Los minutos siguientes fueron confusos, por no decir otra cosa. Hubo una explosión colosal; una nube de polvo, grava y pedacitos de puente se elevó por el aire, para caer seguidamente como granizo sobre la población. Las tres primeras filas de espectadores, todos los policías y el coronel Velvit cayeron derribados panza arriba. La onda expansiva, llevando consigo grava y astillas, llegó hasta nuestro automóvil, se estrelló contra la carrocería como una ráfaga de ametralladora y arrancó el sombrero de la cabeza de Mamá.
—¡Por los clavos de Cristo! —clamó Larry—. ¿A qué diablos está jugando ese imbécil?
—¡Mi sombrero! —boqueó Mamá—. ¡Que vaya alguien por mi sombrero!
—¡Yo se lo traigós, señora Durrells, no se preocupes! —bramó Spiro.
—Estremecedor, estremecedor —dijo Kralefsky con los ojos cerrados y enjugándose la frente con el pañuelo—. Demasiado marcial para unos niños.
—¡Sí, sí, niños! ¡Hijos de Satanás! —clamó Larry iracundo, sacudiéndose la grava del pelo.

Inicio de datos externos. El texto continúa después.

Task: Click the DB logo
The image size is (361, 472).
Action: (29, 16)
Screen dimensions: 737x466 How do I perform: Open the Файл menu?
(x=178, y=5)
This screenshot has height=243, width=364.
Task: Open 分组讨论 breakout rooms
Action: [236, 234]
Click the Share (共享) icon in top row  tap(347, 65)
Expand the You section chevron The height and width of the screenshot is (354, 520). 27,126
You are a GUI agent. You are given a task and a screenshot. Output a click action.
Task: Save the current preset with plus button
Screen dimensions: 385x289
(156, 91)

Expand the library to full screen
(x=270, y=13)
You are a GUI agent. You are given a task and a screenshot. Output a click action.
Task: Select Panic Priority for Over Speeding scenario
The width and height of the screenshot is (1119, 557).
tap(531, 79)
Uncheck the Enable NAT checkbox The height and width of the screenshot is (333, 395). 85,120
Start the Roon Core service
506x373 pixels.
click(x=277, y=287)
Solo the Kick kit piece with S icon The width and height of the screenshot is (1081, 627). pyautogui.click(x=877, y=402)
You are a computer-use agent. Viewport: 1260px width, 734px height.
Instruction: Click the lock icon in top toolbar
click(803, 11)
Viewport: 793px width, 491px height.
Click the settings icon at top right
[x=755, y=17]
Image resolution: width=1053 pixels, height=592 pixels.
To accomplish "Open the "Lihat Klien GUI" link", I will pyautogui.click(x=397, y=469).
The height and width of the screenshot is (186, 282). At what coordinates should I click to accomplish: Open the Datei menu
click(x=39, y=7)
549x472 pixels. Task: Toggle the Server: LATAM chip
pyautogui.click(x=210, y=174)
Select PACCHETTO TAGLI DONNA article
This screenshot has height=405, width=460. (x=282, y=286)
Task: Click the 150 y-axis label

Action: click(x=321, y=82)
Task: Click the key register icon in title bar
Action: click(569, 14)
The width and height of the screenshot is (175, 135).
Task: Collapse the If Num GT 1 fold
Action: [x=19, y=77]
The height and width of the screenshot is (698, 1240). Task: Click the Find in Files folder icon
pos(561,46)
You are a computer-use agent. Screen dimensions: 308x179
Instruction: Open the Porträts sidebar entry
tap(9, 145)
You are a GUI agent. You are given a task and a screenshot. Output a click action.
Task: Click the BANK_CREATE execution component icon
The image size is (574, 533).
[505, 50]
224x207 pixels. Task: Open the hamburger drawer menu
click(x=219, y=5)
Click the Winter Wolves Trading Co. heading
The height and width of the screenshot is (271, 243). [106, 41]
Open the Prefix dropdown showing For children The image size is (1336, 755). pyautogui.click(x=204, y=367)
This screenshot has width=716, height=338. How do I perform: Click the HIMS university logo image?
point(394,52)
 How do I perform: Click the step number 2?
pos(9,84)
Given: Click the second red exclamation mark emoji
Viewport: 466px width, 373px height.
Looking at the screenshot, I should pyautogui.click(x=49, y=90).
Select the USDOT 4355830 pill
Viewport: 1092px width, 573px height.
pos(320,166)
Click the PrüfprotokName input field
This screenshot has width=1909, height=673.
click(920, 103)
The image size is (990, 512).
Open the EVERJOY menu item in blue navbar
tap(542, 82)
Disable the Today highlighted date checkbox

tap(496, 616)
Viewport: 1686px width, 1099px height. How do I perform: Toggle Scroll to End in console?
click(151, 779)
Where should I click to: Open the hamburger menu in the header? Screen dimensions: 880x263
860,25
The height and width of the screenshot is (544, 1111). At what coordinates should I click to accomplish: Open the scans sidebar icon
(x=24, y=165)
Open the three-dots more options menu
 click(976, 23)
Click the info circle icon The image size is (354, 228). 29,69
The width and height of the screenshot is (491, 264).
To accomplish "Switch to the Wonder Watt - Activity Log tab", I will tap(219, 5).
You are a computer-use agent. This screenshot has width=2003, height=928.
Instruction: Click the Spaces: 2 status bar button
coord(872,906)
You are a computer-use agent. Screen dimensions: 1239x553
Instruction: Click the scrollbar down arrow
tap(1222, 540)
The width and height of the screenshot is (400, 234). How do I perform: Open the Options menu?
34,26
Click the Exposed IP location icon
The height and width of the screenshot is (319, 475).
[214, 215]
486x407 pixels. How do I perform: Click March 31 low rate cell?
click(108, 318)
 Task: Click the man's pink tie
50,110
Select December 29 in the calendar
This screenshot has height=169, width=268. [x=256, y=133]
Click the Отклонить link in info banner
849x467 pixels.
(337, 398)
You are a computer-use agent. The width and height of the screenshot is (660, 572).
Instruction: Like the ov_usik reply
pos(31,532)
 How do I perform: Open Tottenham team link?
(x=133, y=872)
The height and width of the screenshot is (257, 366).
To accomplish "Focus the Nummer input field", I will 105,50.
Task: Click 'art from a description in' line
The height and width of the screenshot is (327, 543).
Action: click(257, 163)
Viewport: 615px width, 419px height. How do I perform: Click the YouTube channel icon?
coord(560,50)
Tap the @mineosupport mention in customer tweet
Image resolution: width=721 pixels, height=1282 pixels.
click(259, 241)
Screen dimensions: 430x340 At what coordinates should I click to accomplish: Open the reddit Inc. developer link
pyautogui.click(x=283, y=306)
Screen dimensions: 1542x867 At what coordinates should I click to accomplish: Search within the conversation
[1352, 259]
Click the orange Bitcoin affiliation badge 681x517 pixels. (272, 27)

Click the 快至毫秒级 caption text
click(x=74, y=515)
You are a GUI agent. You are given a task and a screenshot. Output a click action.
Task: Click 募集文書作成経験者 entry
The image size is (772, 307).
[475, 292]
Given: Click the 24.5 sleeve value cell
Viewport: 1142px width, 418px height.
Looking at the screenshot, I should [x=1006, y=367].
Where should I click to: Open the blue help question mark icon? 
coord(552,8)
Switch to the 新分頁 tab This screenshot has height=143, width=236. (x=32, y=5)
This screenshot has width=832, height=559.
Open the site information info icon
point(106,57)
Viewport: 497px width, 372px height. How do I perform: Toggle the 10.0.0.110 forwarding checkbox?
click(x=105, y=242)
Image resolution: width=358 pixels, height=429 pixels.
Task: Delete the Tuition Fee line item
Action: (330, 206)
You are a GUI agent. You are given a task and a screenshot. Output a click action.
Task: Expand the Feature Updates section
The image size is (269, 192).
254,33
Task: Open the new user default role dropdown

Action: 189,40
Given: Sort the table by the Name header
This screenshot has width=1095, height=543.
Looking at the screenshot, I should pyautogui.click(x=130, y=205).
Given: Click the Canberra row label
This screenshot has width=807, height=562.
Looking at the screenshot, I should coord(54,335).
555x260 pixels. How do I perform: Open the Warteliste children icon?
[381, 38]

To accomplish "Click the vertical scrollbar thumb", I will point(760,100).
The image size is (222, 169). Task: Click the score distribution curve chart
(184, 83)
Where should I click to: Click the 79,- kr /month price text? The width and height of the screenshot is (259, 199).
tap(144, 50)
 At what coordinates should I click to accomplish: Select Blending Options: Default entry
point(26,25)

—Estaba seguro de que pasaría algo más —añadió Teodoro con satisfacción, contento de ver a salvo la reputación de Corfú en materia de calamidades.
—Eso ha sido algún explosivo —dijo Leslie—. No comprendo a qué juega el coronel Velvit. Ha sido muy peligroso.
Poco después supimos que el coronel no había tenido la culpa. Luego de alinear a sus tropas, tembloroso y llevárselas del lugar, volvió al escenario de la carnicería para presentar sus excusas a Mamá.
—No sé cómo expresarle lo avergonzado que estoy, señora Durrell —dijo con lágrimas en los ojos—. Esas pequeñas bestias consiguieron dinamita de unos pescadores. Le aseguro que yo no sabía nada, nada en absoluto. Con el uniforme lleno de polvo y el sombrero hecho jirones, presentaba un aspecto muy patético.
—No le dé importancia, coronel —dijo Mamá, llevándose a los labios una copa de coñac y sifón con pulso vacilante—. Son cosas que le ocurren a cualquiera.
—En Inglaterra ocurren muy a menudo —dijo Larry—. No pasa un día sin que…
—Véngase usted a comer con nosotros —le interrumpió Mamá, lanzándole una mirada petrificante.
—Muchas gracias, señora, es usted muy amable —dijo el coronel—. Antes he de ir a cambiarme.
—Yo estaba muy interesado por la reacción de los espectadores —dijo Teodoro, con científica delectación—. Quiero decir…, eh…, los que cayeron derribados.
—Pues se habrán puesto hechos una fiera —dijo Leslie.
—No —prosiguió Teodoro lleno de orgullo—; estamos en Corfú. Todos…, en fin…, se han ayudado unos a otros a levantarse, se han sacudido el polvo y han comentado lo bien hecho que había estado todo…, eh…, lo realista que había sido. Al parecer no se les ha ocurrido pensar que hubiera nada de raro en que unos boy scouts manejen dinamita.
—La verdad es que después de vivir el suficiente número de años en Corfú, acabará uno por no sorprenderse de nada —dijo Mamá con convicción.